Connections guide for CDC connectors

This quick guide discusses Decodable’s CDC connectors for relational databases. It looks at their common behavior, explains when and how to make changes, and addresses typical issues you may face when deploying Decodable connections based on these connectors.

Common behavior

When activating a CDC source connection, the stream mappings and stream schema are bound to the connection at activation time. The configured tables and the corresponding stream fields will be captured and any given configuration applies until the next activation of the connection.

Any schema changes happening in the upstream database tables - for example new columns added or column data types changed - won’t be automatically picked up. This means that columns added upstream to tables tracked by the connection will be ignored, until they’re manually added to the corresponding Decodable stream, and the connection is restarted.

Connection failures

A connection will fail when it’s unable to successfully deserialize an input record based on the specified stream mappings and schema. This typically happens if a backward incompatible change is made to the tables or columns bound to the connection, for example:

a NOT NULL column is dropped
a column’s data type is changed from String to Date

Updating connections

Any change to a connection’s configuration requires a restart of the connection. While some updates are state compatible others require resetting the state.

Read Connection starting state and offsets to learn more.

Supported modifications without resetting the state

The following lists modifications which can be made to a connection without the need to resetting its state:

Adding new stream mappings: For specific CDC source connectors - currently MySQL and PostgreSQL - newly added stream mappings will snapshot the newly mapped tables before consuming the corresponding change events. This ensures that all the existing records in the newly added tables are ingested first. It’s possible to opt out of this snapshot behavior for new tables by setting the scan.startup.mode property for the connection to latest-offset which defaults to initial.
Removing stream mappings: When a stream mapping is removed, the connection will stop processing the change events from the previously mapped table. Any other table to stream mappings are unaffected by this change.
Backward compatible column type changes: Removing a previously existing constraints, for example, NOT NULL is removed or widening a column’s data type, for example, change INT to BIGINT.

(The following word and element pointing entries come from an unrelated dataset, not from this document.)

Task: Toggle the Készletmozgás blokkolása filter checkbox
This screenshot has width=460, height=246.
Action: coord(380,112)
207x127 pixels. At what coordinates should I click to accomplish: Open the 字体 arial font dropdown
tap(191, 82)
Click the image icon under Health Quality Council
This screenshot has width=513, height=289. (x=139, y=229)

Operations requiring resetting the state

The following lists modifications which can’t be made to a connection without resetting its state:

Ingesting a new column: Resetting the state of the connection is the safest way to ingest a newly added column for all records. Without resetting the state, some records may have missing values for the newly added column.
Backward incompatible column type changes: Any backward incompatible data type changes have ripple effects to the downstream jobs. The safest way is to reset the state to make sure all the records are reprocessed with the correct data type.

Reprocessing guide

In an end-to-end data flow, there are intermediate states held in different places. These include:

connections
streams
(custom or SQL) pipelines if present
external sink systems written to

When resetting the state for a specific connection, it’s important that the derived or propagated state downstream of the connection in question is cleared as well.

Option 1: Reprocess with existing resources

Using the following steps you can reprocess the data "in place" by using your existing Decodable resources:

Reprocessing CDC flow with existing resources

Stop the source connection and all the pipelines or connections downstream.
Clear all streams downstream of the originating source connection.
Truncate the external resource/s the sink connection/s at the end of the data flow is/are writing to.
Restart the source connection and all the pipelines or connections downstream with start options discard state and earliest offset.

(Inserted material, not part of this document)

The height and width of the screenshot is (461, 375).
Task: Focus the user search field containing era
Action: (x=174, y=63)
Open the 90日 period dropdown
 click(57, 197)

Lineage View is helpful to get the proper visibility into more complex end-to-end data flows and identify all the involved downstream resources.

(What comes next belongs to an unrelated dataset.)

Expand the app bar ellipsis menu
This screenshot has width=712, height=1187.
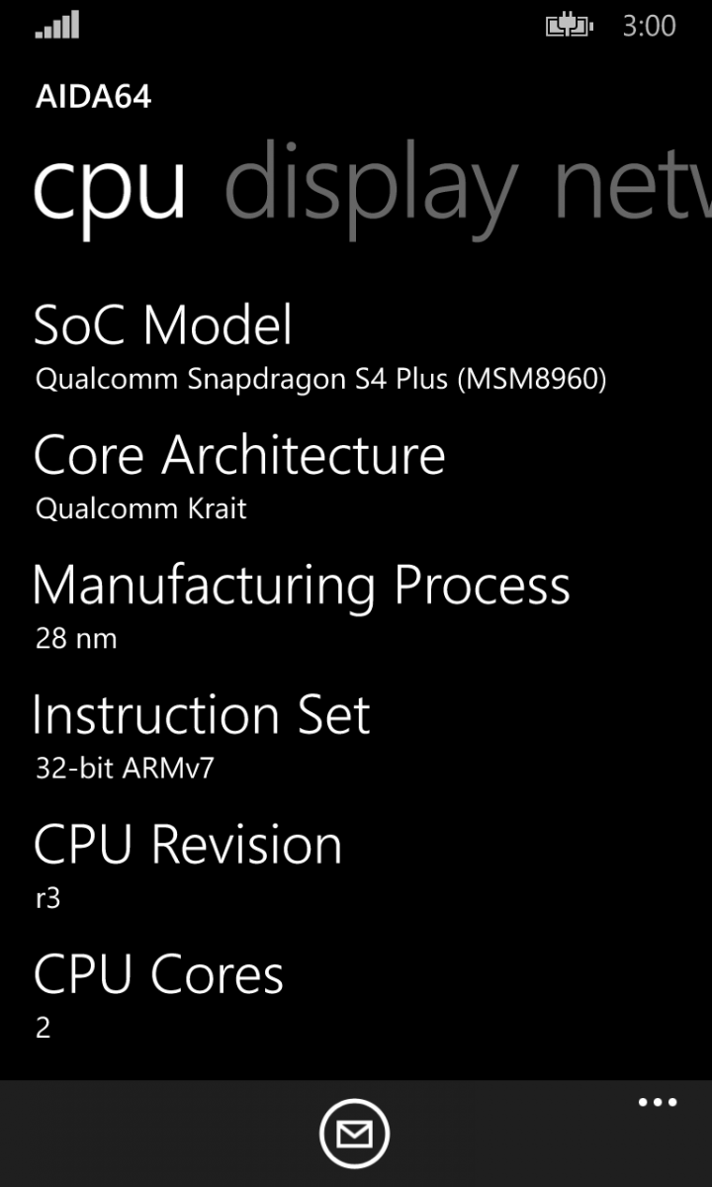[658, 1102]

Option 2: Create a parallel data flow

Alternatively, you can create a new parallel data flow while keeping the original one running. Once the new data flow is done with reprocessing, you can make the switch over to the new data flow.

Reprocessing CDC flow by using new resources

To switch from the original to the new data flow:

Stop all the connections and pipelines in the original data flow.
Delete or rename the Postgres tables in the original data flow.
Stop the Postgres sink connection in the new data flow.
Rename the Postgres tables in the new data flow to their original name.
Update the stream mappings of the Postgres sink in the new data flow to refer to the updated table names.
Restart the Postgres sink.

Lineage View is helpful to get the proper visibility into more complex end-to-end data flows and identify all the involved downstream resources.

Common issues

Missing values for added column in some rows

This is because the column is added in the upstream table while the connection is running. The connection doesn’t automatically pick up the new column until the connection is restarted with the new field added to the mapped stream. However, the connection won’t backfill the new column on any records processed prior to that.

Mitigation: To solve this issue, reset the state and restart the connection to reprocess the data.

Records deleted upstream aren’t deleted downstream

If a source connection’s state is reset and restarted without first truncating downstream resources, then record deletions can be missed.

Resetting a connection’s state will cause it to snapshot all existing records in a table, and pick up all changes from that point in time onward. The connection loses context about previous records that are no longer in the table, and won’t issue new deletes for them.

Mitigation: You must manually truncate downstream resources prior to a restart, in order to ensure a clean state.

The same behavioral issue may apply if a stream mapping is first removed from the connection, then re-added. This will cause the connection to re-snapshot the table and treat it as new - possibly resulting in missed deletions. Downstream truncation is required when reprocessing a single table in this manner.

Downstream job failure due to deserialize error

This is either because a schema change wasn’t propagated, or because a schema change is incompatible with data already in the streams.

Schema change not propagated

If you make a schema change, Decodable resources won’t pick them up automatically. This may lead to deserialization failures.

Mitigation: To fix this, update the stream schema and restart the Decodable resource writing into it.

Schema change incompatible with existing data

If you make a backwards-incompatible schema change, you must clear streams with that schema. Otherwise, consumers of that stream will attempt to deserialize the old data with the new schema.

Mitigation: To prevent this, clear the stream before making any such changes. If this has already happened, the safest option is to reprocess data.